Six weeks ago, there was not much evidence in other shipping cost indices that prices have fallen or are about to fall.

This is no longer the case.Short-term rate index compiled by Logistics Data Corporation Chenetta Prices on major trade routes have also fallen. Although not as dramatic as Shifl recorded.

The Freightos Baltic Index, which maps global container freight rates, is also falling.

The 40-foot container transportation cost line chart ($) shows that global container freight is declining

These price drops are also beyond the scope of container transportation. The Baltic Dry Bulk Index, which measures the transportation cost of bulk goods such as iron ore or grains, has also fallen sharply since early October.

The line chart of the Baltic Dry Bulk Index showing the cost of dry bulk has also declined

So, will we see prices fall to pre-pandemic levels? Much depends on what happens in the next two weeks.

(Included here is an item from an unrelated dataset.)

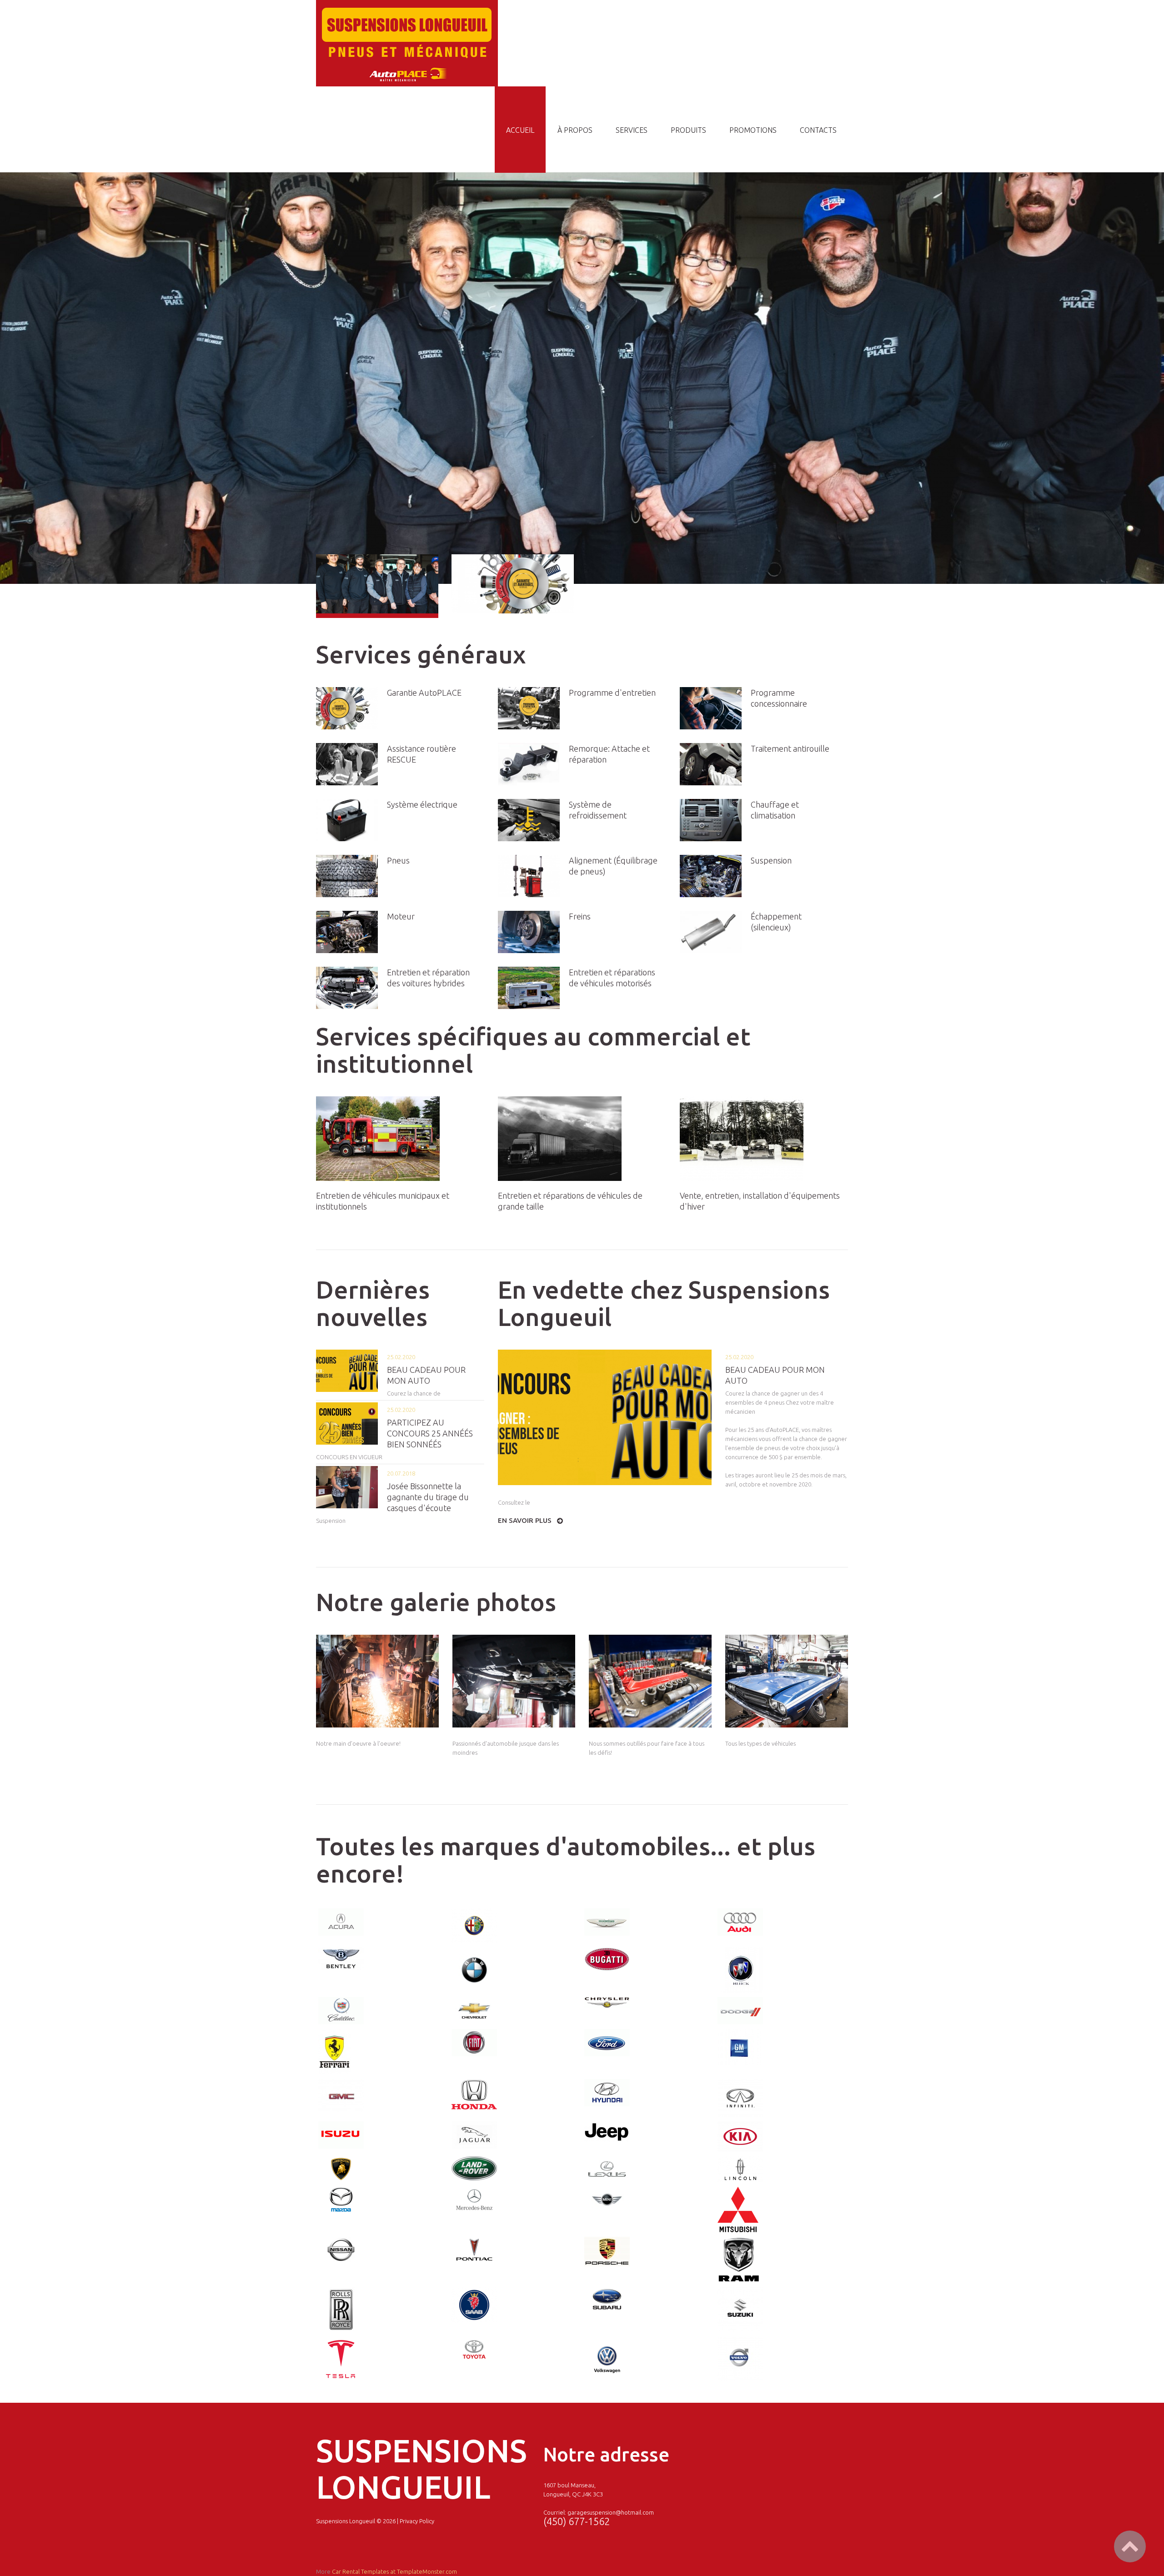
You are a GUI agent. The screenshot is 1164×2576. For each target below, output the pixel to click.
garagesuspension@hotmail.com (610, 2512)
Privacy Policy (417, 2521)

Most of the decline in the Baltic Dry Index was attributable to the increase in the capacity of the largest ships (known as the Cape of Good Hope). There has also been less cargo going to China, and congestion through Chinese ports has also decreased. But Semi Assimakopoulou, an analyst at The Signal Group, who uses map data to assess shipping price changes, told us that some of these trends may be about to reverse. There are signs that the supply of ships for Capesize vessels is now becoming more restricted. Demand is still significantly higher than this time last year.

“Usually around the end of November and early December, demand will surge. We have seen a decline in supply, so I believe the price of transporting dry bulk will increase,” Assimakopoulou told us. “Considering the time of year we are now in, they are likely to return to October levels. Shipping is a very volatile industry. We are likely to see this happen before December 10. “

We held our breath and waited to see what happens to container shipping prices. The latest data sent to us by Shifl earlier today shows that the cost of shipping 40-foot containers from China to Los Angeles has actually increased slightly in recent weeks, from the lowest point of US$8,300 to US$10,000.

The global economy has always existed and still has a lot of uncertainty. Few people expect transportation costs to soar so high. Indeed, avid readers may remember our predictions, Come back in january, The price is unlikely to surge much more than in the last few months of 2020. All we can do is put our hands on our flushed cheeks and say, “Oh!”

This call teaches us to avoid being too brave or reckless when predicting what will happen next. If you, dear reader, are more courageous, then we welcome your ideas.